Art Hounds celebrates new work by artists of all ages

"The Devastation of COVID-19" by Emily Talley
The piece by Emily Talley, titled "The Devastation of COVID-19," showing a woman's face staring straight ahead, is about nurses deluged with coronavirus patients in hospitals.
Courtesy of Emily Talley

Music blogger Jon Behm recommends the Illusion Theater’s Fresh Ink New Work series, which is streaming online through August. It’s a series of three shows by artists of color. The shows contextualize this moment, from the COVID-19 pandemic to the uprisings that have followed the police killing of George Floyd in May.

Behm is particularly excited about the first show, “In this Moment,” which draws together spoken word, visual art, music and other performances in one setting. The second show, “Acting Black,” is a one-man show, and the third, “Serving Black Futures: Loving Black Artists,” is an evening of poetry.

Poet and art-lover Mary Jean Mulherin enjoys the work of St. Paul artist Emily Talley. Talley uses the shavings of her wax pastels to create vibrant, colorful abstracts and portraits that respond to the pandemic and celebrate Black Lives Matter. Mulherin particularly appreciates the way Talley makes her process public. She posts works in progress as well as finished pieces on her Facebook page.

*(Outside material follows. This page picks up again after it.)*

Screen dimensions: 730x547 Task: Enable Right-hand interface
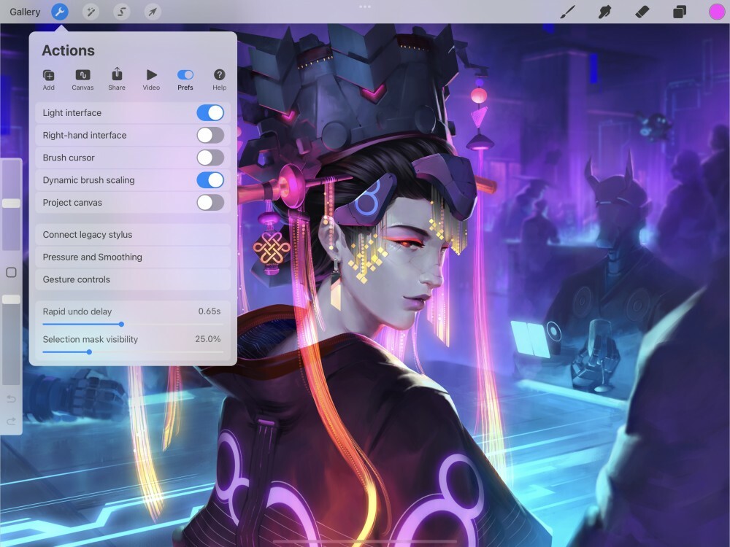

This abstract artwork is entitled "What Will the New Normal Look Like?"
"What Will The New Normal Look Like?" by Emily Talley.
Courtesy of Emily Talley

Taherah Shamsulbahri-Cobb looks forward to attending the student-led StoryArk Festival at 4 p.m. Sunday. The free online festival from Stillwater is the culmination of student summer work that features short films, podcasts, poetry, fiction and visual arts. The event will be emceed by a student comedian, with music by the band Nunnabove, recently featured on “America’s Got Talent.” Shamsulbahri-Cobb says this isn’t the kind of Zoom event that you just sit back and watch. “Being student-led and student-initiated, they were very mindful about wanting to create a very hands-on, interactive experience, so it’s going to be like you’re right there with them,” Shamsulbahri-Cobb said.